### Extrait
----------
Cette année mourut en Jésus-Christ le charitable et bon catholicos des Agh’ouans, le seigneur Nersès, après avoir occupé le siège vingt-sept ans. Il eut pour successeur le seigneur Etienne, qui était encore tout jeune.
XXXVIII. Le grand prince Schahènschah, fils de Zak’arê, donna sa principauté à son fils aîné, Zak’arê. Il avait un grand nombre de fils, Zak’arê, Avak, Sârkis, Ardaschir et Ivané. Schahènschah administrait sa maison, tandis que Zak’arê servait dans l’armée tartare. La bravoure dont il faisait preuve lui avait valu l’estime du grand Houlagou et du préfet Argh’oun. Lorsque Argh’oun, avec une armée considérable, se trouvait en Géorgie, il avait avec lui Zak’arê. Ce prince, en cachette d’Argh’oun et des troupes, alla voir sa femme, qui était chez le père de celle-ci, Sarkis, prince d’Oukhthik,[165] lequel partageait la révolte du roi de Géorgie David. Argh’oun en ayant été instruit, en prévint Houlagou, qui commanda qu’on lui amenât Zak’arê chargé de chaînes, et qui imagina une masse d’autres accusations contre lui. Il le condamna à mort, en le faisant écarteler, et ses membres furent jetés aux chiens. Lorsque Schahènschah, père de Zak’aré, eut appris cette triste nouvelle dans le village d’Ôtzoun,[166] il tomba dans un si profond chagrin, qu’il expira. On le transporta et on l’ensevelit à K’opaïr’,[167] que sa femme avait pris aux Arméniens.
----------
[Entrées de données recueillies]
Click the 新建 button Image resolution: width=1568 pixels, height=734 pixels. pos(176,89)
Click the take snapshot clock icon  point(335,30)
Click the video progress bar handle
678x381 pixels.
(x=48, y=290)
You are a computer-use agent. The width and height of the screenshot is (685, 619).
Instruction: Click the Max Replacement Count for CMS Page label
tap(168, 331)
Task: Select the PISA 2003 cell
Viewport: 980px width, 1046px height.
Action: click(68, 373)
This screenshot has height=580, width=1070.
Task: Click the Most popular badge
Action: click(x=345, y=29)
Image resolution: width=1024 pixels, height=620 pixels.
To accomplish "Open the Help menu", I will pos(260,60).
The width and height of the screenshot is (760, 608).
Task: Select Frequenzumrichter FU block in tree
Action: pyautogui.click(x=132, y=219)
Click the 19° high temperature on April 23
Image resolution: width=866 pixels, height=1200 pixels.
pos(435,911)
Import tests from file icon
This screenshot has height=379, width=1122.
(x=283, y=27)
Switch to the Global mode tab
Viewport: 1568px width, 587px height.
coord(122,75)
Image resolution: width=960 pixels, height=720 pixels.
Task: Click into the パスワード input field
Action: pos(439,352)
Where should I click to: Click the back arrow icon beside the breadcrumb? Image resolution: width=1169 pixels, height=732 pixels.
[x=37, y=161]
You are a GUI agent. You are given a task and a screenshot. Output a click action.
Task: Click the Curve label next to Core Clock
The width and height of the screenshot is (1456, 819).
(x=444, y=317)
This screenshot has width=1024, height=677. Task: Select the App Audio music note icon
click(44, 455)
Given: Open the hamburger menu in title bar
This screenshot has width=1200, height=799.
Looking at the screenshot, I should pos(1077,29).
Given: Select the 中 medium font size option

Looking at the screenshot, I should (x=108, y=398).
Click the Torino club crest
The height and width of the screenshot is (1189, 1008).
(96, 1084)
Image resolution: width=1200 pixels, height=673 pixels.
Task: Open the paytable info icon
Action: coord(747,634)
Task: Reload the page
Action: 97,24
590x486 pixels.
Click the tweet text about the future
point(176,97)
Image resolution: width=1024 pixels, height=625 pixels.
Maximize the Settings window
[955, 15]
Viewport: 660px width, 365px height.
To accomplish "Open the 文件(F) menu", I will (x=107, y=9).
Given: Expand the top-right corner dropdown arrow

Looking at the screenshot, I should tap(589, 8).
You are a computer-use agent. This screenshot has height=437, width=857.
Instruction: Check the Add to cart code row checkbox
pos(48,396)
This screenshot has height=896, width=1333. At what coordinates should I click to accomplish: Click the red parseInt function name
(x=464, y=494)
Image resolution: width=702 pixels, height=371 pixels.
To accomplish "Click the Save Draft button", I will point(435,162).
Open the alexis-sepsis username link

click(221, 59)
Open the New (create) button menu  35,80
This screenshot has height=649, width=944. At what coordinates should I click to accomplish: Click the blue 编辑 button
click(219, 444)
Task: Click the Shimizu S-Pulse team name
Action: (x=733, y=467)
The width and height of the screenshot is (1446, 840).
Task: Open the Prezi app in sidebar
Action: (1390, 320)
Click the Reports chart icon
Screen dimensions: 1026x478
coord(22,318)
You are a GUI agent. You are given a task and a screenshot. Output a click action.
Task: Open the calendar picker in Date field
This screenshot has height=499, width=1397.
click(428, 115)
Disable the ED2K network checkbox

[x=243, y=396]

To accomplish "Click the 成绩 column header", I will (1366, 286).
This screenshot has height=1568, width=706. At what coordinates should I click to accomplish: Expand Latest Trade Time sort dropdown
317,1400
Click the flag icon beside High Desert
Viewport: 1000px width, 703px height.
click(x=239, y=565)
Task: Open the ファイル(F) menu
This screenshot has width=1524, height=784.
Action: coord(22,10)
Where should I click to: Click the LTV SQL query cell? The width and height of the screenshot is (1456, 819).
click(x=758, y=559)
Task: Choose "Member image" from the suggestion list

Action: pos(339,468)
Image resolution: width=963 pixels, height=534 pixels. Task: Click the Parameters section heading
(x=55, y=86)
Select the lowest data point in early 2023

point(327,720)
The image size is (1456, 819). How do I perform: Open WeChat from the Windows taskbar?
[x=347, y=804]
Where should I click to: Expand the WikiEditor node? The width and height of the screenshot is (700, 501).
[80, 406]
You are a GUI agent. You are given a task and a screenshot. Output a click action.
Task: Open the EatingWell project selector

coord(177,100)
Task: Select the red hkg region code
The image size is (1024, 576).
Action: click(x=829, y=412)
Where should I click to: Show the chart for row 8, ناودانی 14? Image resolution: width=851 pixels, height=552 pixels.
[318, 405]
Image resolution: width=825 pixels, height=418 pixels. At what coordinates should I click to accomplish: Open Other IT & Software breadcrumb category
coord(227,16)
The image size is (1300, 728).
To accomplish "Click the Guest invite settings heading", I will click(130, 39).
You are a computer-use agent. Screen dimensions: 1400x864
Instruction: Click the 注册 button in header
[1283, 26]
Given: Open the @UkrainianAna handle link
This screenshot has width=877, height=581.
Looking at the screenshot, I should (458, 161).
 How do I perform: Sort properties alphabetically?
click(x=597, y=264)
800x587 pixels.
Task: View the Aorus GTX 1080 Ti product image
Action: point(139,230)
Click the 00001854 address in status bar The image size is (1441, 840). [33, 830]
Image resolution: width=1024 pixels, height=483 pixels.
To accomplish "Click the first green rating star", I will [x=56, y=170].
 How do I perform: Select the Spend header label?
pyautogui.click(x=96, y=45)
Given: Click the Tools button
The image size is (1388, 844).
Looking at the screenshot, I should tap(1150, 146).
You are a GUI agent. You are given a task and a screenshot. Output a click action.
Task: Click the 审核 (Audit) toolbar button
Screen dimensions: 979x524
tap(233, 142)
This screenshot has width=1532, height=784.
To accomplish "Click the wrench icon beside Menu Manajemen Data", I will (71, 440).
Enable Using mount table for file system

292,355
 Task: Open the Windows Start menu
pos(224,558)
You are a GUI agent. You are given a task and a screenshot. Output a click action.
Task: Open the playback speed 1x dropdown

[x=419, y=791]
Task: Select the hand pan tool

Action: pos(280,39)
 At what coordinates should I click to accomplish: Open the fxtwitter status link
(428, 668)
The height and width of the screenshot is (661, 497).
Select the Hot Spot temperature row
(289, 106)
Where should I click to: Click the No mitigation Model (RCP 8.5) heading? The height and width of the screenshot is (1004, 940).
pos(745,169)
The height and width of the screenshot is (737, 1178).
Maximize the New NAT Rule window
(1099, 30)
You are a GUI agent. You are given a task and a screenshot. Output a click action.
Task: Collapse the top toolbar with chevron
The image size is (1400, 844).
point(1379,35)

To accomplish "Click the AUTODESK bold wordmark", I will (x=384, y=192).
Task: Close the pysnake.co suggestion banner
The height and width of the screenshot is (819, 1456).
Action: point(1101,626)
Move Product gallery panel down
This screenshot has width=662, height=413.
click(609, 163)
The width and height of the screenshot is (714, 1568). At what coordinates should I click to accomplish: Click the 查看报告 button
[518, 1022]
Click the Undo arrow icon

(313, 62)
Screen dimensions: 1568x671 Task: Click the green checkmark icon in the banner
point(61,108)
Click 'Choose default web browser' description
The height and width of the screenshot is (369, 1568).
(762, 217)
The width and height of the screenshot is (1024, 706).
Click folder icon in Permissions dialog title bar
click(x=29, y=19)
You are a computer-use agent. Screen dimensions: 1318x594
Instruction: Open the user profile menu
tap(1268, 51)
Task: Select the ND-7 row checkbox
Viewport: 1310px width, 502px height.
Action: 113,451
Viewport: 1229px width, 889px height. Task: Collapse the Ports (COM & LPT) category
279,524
----------
### Consignes de l'exercice
a) Recopiez mot pour mot le passage de l'extrait allant de « Cette année mourut » à « encore tout jeune. ».
b) Citez textuellement les lignes de données, du début jusqu'à la ligne contenant « Looking at the screenshot, I should pos(1077,29). », celle-ci incluse.

### Réponses par tâche
a)
Cette année mourut en Jésus-Christ le charitable et bon catholicos des Agh’ouans, le seigneur Nersès, après avoir occupé le siège vingt-sept ans. Il eut pour successeur le seigneur Etienne, qui était encore tout jeune.

b)
Click the 新建 button Image resolution: width=1568 pixels, height=734 pixels. pos(176,89)
Click the take snapshot clock icon  point(335,30)
Click the video progress bar handle
678x381 pixels.
(x=48, y=290)
You are a computer-use agent. The width and height of the screenshot is (685, 619).
Instruction: Click the Max Replacement Count for CMS Page label
tap(168, 331)
Task: Select the PISA 2003 cell
Viewport: 980px width, 1046px height.
Action: click(68, 373)
This screenshot has height=580, width=1070.
Task: Click the Most popular badge
Action: click(x=345, y=29)
Image resolution: width=1024 pixels, height=620 pixels.
To accomplish "Open the Help menu", I will pos(260,60).
The width and height of the screenshot is (760, 608).
Task: Select Frequenzumrichter FU block in tree
Action: pyautogui.click(x=132, y=219)
Click the 19° high temperature on April 23
Image resolution: width=866 pixels, height=1200 pixels.
pos(435,911)
Import tests from file icon
This screenshot has height=379, width=1122.
(x=283, y=27)
Switch to the Global mode tab
Viewport: 1568px width, 587px height.
coord(122,75)
Image resolution: width=960 pixels, height=720 pixels.
Task: Click into the パスワード input field
Action: pos(439,352)
Where should I click to: Click the back arrow icon beside the breadcrumb? Image resolution: width=1169 pixels, height=732 pixels.
[x=37, y=161]
You are a GUI agent. You are given a task and a screenshot. Output a click action.
Task: Click the Curve label next to Core Clock
The width and height of the screenshot is (1456, 819).
(x=444, y=317)
This screenshot has width=1024, height=677. Task: Select the App Audio music note icon
click(44, 455)
Given: Open the hamburger menu in title bar
This screenshot has width=1200, height=799.
Looking at the screenshot, I should pos(1077,29).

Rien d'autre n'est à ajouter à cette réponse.